| Mass. | Oct 15, 1868

Colt, J.

The property of a person under guardianship may be taken on execution issued against him. It may therefore be attached on mesne process in all the usual modes, including the trustee process. The remedy to recover a debt against the ward by suit upon the guardian’s bond is not exclusive. Hicks v. Chapman, 10 Allen, 463. Spring v. Woodworth, 4 Allen, 326. Guardians are not invested with the legal title of the ward’s property. They have only the control and management of it, a power not coupled with an interest. They can make no contract binding upon his person or estate.

The funds here disclosed in the hands of the trustee we think must be regarded as the property of the defendant, and liable to this process. There is nothing to show an intention on the part of Osborn, the first guardian, to appropriate to himself the money deposited so that he could only be made accountable for it upon settlement of his guardianship accounts.
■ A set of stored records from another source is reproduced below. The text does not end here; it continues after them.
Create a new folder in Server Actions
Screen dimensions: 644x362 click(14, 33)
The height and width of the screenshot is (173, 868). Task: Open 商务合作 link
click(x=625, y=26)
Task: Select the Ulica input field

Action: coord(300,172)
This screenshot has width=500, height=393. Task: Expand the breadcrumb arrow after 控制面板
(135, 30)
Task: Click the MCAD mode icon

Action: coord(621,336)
And the same is true of both the succeeding guardians. On the contrary, the form in which the deposit is made ; the manner in which it has been since treated, the bank itself dealing with the successive guardians as entitled to the control of the same, though not *241changing the account in their books; and the fact that no demand has been or appears now to be made by Osborn upon the bank for the fund; are decisive, in our opinion, that it is the property of the defendant, and so to be treated in this proceeding. Farrelly v. Ladd, 10 Allen, 127. Raynes v. Lowell Irish Benevolent Society, 4 Cush. 343. Moore v. Hazelton, 9 Allen, 104.

It does not seem important to inquire whether Osborn was legally appointed guardian or not; for, if he was not, the position that the trustee ought not to be charged is not strengthened by the fact. Trustee charged.